• Data to examine:
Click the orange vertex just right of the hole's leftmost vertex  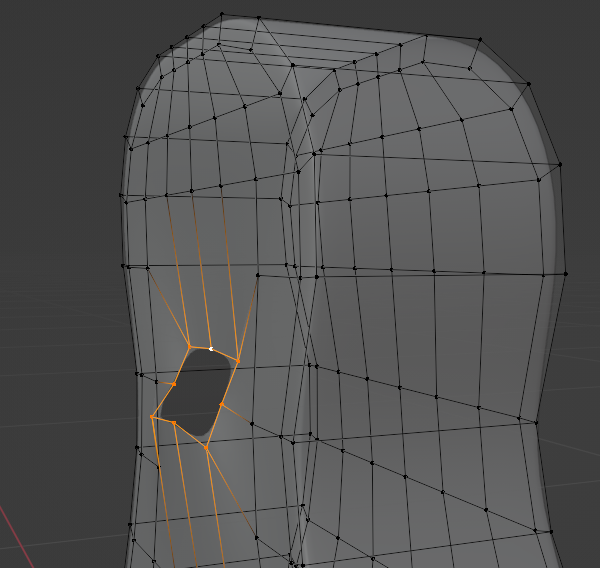pos(174,423)
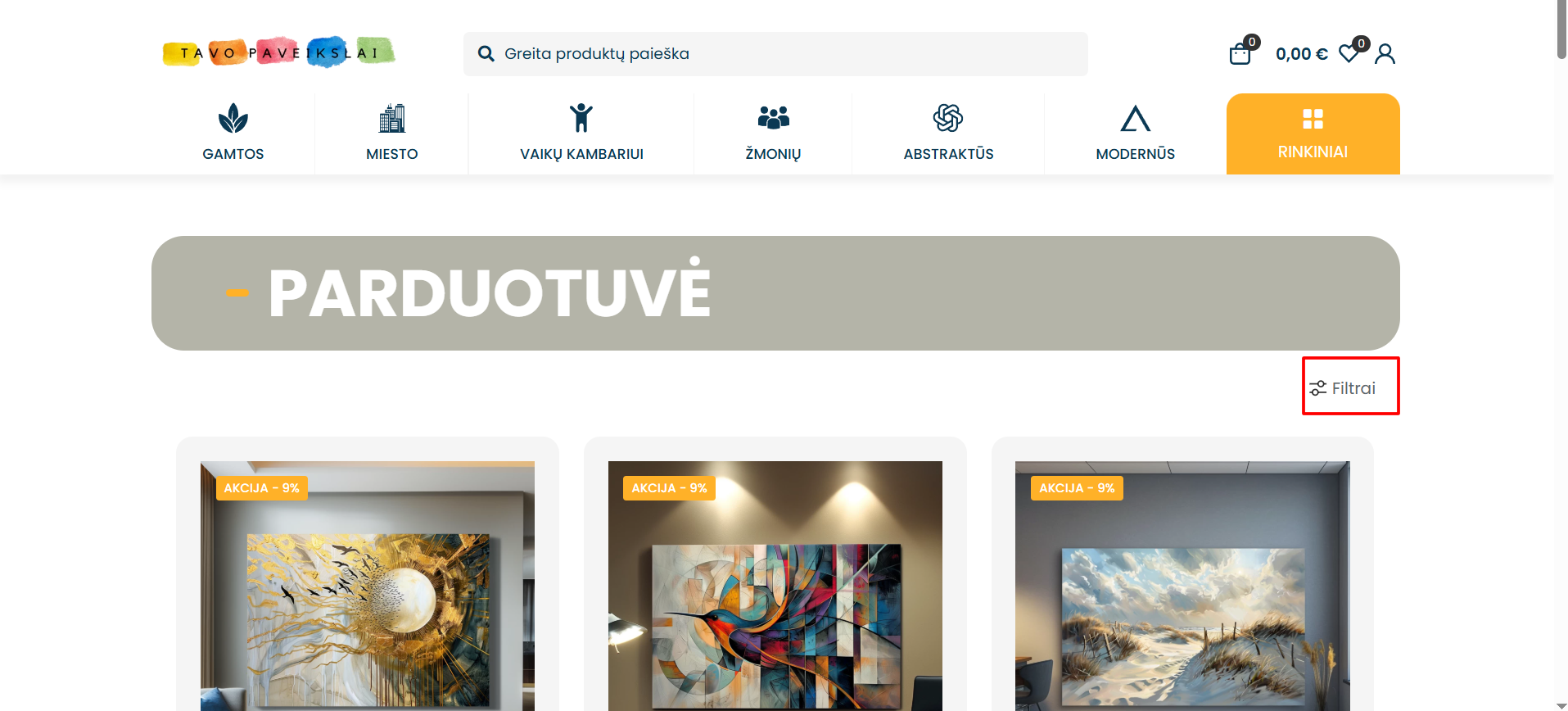Select the Abstraktūs knot icon
The image size is (1568, 711).
coord(948,118)
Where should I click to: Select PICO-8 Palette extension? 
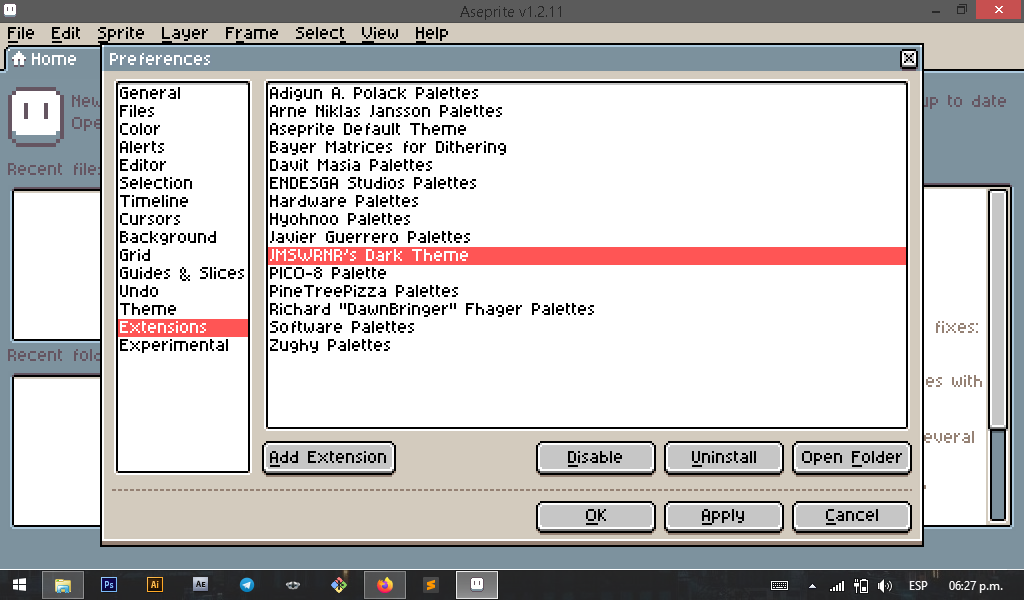tap(327, 273)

• Work instruction: From the line containing "Where should I" through the final line of the records, write out each line exactly, and include no pictures.

• Exercise result:
Where should I click to: Select PICO-8 Palette extension? 
tap(327, 273)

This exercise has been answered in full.